That could be the conclusion to draw from Boston Beer Co withdrawing its annual earnings forecast in the face of a sharp slowdown in the category in which its Truly brand holds second place in the sales league.
Yesterday Boston ditched the guidance to investors it issued only in July, saying it now expects its full year diluted earnings to fall well below the $18 to $22 per share it predicted at that time.
It also said it expects to run up stock losses and write-offs from the hard seltzer category and face having to pay shortfall fees to brewers who produce its seltzers under contract
“The market for hard seltzer products has continued to experience decelerating growth trends” since the July forecast, it said and suggested that across the industry volumes could be more than 100 million cases below the target offered in May.
“We believe there will be continuing uncertainty about hard-seltzer demand trends for the remainder of 2021.”

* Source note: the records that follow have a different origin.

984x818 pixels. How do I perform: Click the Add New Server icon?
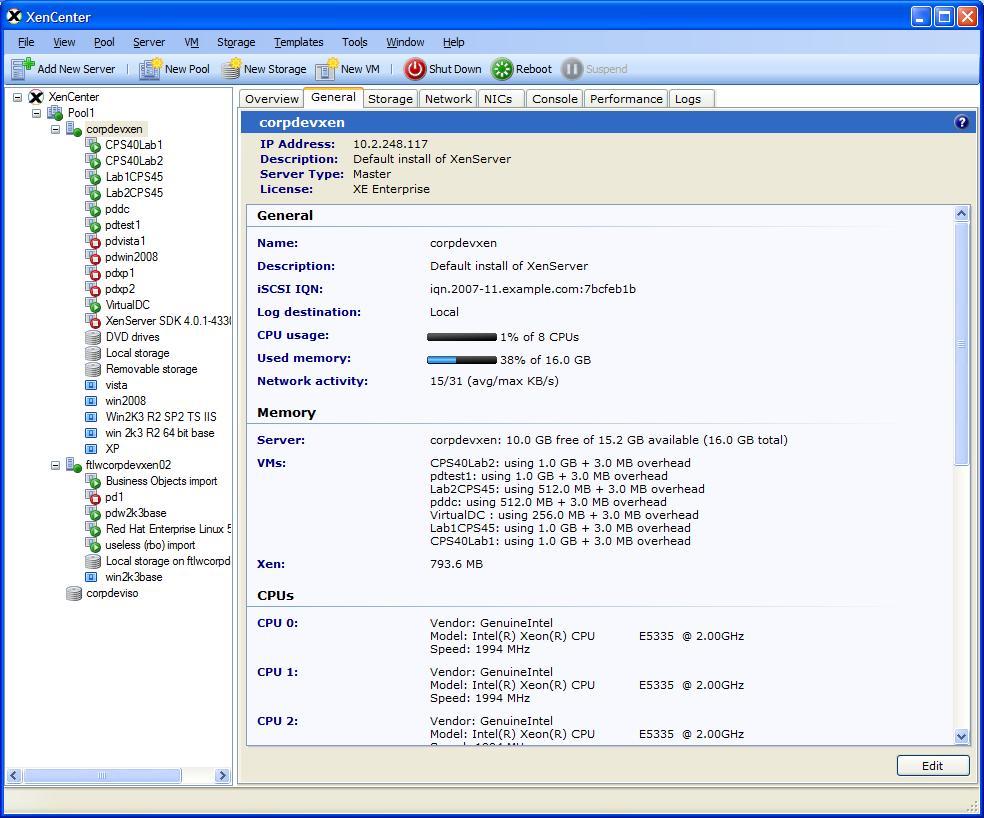(22, 69)
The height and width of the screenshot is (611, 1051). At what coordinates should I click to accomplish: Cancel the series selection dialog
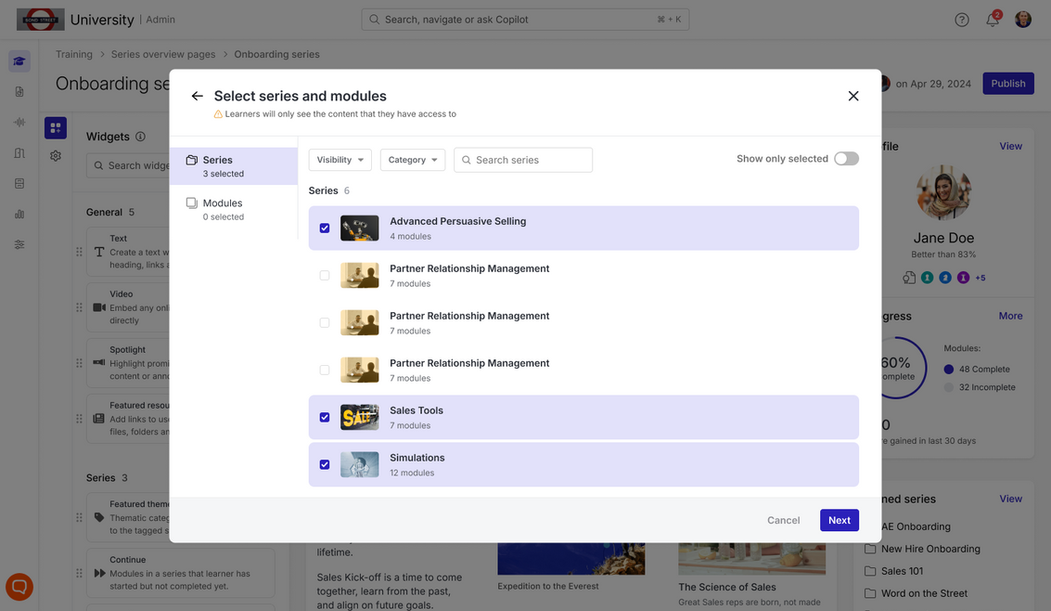click(783, 520)
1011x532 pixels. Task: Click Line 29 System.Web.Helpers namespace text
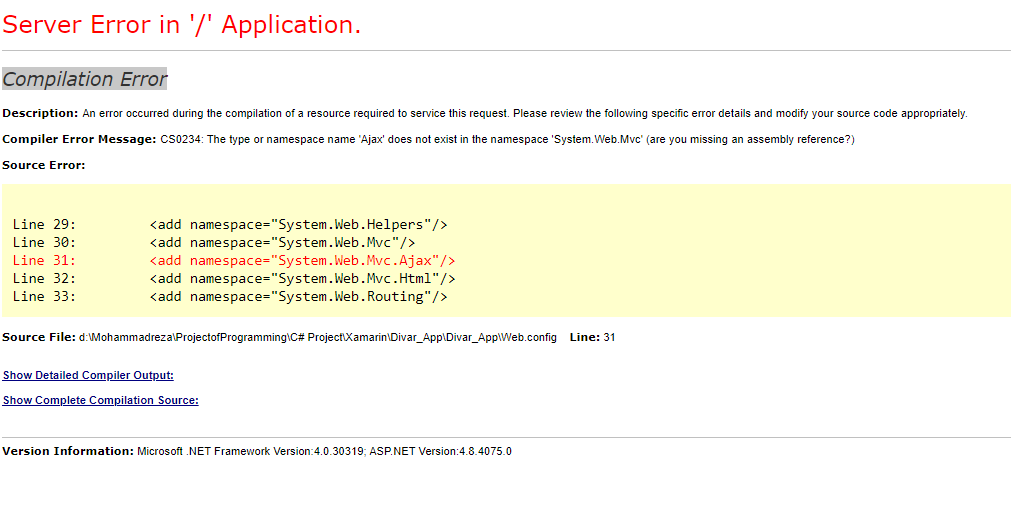[x=351, y=224]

The hard seltzer market was virtually unknown six years ago but really took off in the early days of the coronavirus pandemic when Americans countered the closure of bars and restaurants by switching to home consumption, with seltzers in high demand.
But sales have slowed considerably at the same time as every major player in the drinks industry has sought to launch products on the back of international brands name, while others such as Diageo have bought into fledgling companies as a prelude to extending their spirits range offerings.

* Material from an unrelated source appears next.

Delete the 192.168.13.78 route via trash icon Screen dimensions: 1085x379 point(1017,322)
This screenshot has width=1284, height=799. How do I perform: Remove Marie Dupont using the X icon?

Earlier this year AB InBev, the world’s biggest brewer, committed to spending $1 billion on expanding its production capability, but Molson Coors, which has launched three hard seltzer brands since March 2020, recently announced it would discontinue its Coors-branded seltzer.
Meanwhile, ASB InBev and Constellation Brands are facing each other in US courts over who has the right to use the Corona and Modelo brand names for seltzers in the US.